When I had a 991.2 GT3RS, I didn’t think it’s very hard. Springs were a bit stiff and I think the tires (Cup 2) could use a softer sidewall for compliance. IIRC, the stock setup doesn’t use many “rubber” bushings.

It’s more a curious exercise to see what eliminating all the “soft” bushings while keeping compliance in the tires, springs, and dampers would do (and keep anti-roll bars stock or similar). Might be a bad idea. Since it’s not a daily driven car and one of the goals is feel, I wonder what it’d feel like.
I haven't owned a Porsche GT3/GT4/etc, but I have been to a tech talk by a local shop that specialized on 911 track and full race cars.

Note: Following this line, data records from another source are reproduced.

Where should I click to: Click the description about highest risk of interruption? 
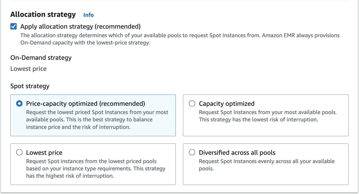tap(96, 169)
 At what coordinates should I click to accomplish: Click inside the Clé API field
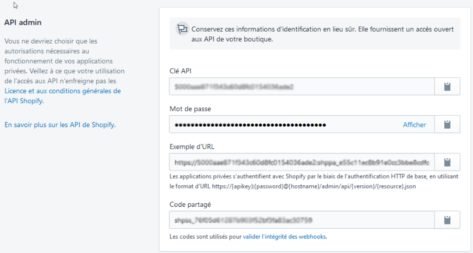[302, 87]
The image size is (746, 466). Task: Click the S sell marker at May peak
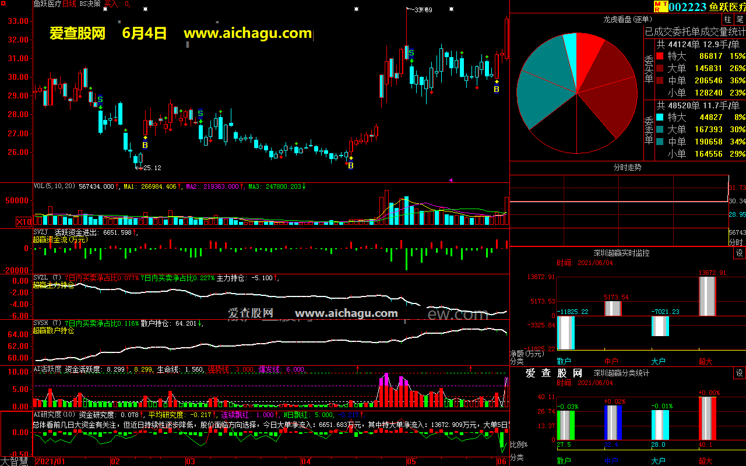[411, 53]

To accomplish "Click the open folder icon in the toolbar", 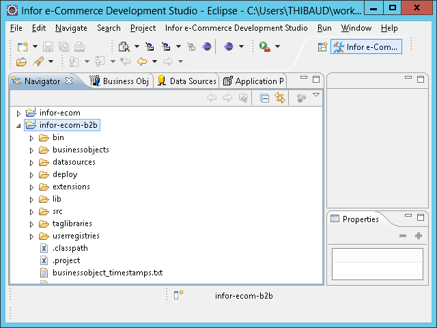I will [x=22, y=62].
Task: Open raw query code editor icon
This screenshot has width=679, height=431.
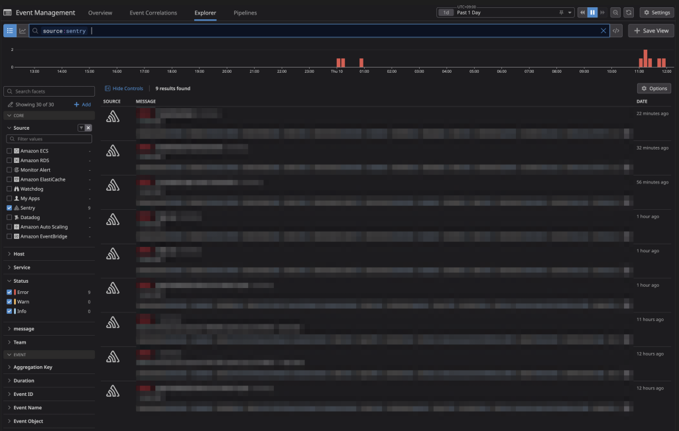Action: coord(616,31)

What I remember from the talk about suspension is that the "hard" bushings are used on the outboard ends of suspension arms, while inboard bushings are "civilized" (rubber?), specifically for NVM reasons.

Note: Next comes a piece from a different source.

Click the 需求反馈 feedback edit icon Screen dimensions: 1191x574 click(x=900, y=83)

Please double-check that before making any potentially costly decisions for your car.

Another thing is that I recently had a chance to drive my competitor's car, equally capable and communicative at the track. He has stiffer spring rates than mine, and yet for street driving his car was a lot more comfortable. To me the choice between "softer spring rates but high NVH" and "stiffer spring rates, but low NVH" is very clear.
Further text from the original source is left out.